### Your instructions
Copy the data from the line that contains "CRACKED: Ke Huy" to its last line, exactly, including both of those lines and leaving out everything before.

━━━━━ Records for processing

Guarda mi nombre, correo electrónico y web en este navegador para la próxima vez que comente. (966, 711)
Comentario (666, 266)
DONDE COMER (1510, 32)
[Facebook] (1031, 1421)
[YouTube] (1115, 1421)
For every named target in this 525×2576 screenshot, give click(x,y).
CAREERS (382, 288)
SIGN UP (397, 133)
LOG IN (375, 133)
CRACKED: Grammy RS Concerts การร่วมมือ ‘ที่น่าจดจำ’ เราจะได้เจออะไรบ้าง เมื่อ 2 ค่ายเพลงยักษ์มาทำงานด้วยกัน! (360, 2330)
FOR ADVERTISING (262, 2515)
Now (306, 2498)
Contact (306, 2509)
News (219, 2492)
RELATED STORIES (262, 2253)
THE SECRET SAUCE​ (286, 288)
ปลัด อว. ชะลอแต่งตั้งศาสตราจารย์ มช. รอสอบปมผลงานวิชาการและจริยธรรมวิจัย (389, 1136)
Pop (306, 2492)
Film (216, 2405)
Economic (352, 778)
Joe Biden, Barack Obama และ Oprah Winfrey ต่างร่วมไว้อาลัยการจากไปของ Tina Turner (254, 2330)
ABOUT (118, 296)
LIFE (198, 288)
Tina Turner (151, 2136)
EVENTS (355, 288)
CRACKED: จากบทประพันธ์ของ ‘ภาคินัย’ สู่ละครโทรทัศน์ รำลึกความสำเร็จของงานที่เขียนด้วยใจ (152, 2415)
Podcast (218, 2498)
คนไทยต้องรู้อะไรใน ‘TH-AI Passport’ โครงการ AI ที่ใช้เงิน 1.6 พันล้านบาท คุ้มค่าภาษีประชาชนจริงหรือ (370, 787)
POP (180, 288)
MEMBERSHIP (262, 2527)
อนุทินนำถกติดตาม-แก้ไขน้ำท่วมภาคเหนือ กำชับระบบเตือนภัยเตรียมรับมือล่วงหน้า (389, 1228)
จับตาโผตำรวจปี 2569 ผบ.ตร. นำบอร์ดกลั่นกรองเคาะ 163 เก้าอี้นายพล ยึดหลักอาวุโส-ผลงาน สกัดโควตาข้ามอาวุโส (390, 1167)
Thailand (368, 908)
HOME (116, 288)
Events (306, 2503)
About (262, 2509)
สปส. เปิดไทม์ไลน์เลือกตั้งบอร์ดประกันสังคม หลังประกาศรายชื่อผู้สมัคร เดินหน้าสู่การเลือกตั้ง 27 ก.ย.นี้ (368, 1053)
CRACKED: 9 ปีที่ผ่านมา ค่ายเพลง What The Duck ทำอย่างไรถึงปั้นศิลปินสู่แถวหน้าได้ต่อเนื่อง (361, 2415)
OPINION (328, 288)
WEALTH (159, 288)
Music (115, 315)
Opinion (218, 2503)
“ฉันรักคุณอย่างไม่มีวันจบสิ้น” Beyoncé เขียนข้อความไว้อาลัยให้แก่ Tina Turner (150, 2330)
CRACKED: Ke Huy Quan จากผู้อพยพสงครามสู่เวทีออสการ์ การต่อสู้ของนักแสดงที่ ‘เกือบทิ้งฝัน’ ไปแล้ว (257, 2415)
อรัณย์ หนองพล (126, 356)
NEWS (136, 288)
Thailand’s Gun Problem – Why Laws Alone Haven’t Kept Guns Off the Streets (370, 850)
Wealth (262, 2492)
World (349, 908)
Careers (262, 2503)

━━━━━━━━━━

### Solution
CRACKED: Ke Huy Quan จากผู้อพยพสงครามสู่เวทีออสการ์ การต่อสู้ของนักแสดงที่ ‘เกือบทิ้งฝัน’ ไปแล้ว (257, 2415)
อรัณย์ หนองพล (126, 356)
NEWS (136, 288)
Thailand’s Gun Problem – Why Laws Alone Haven’t Kept Guns Off the Streets (370, 850)
Wealth (262, 2492)
World (349, 908)
Careers (262, 2503)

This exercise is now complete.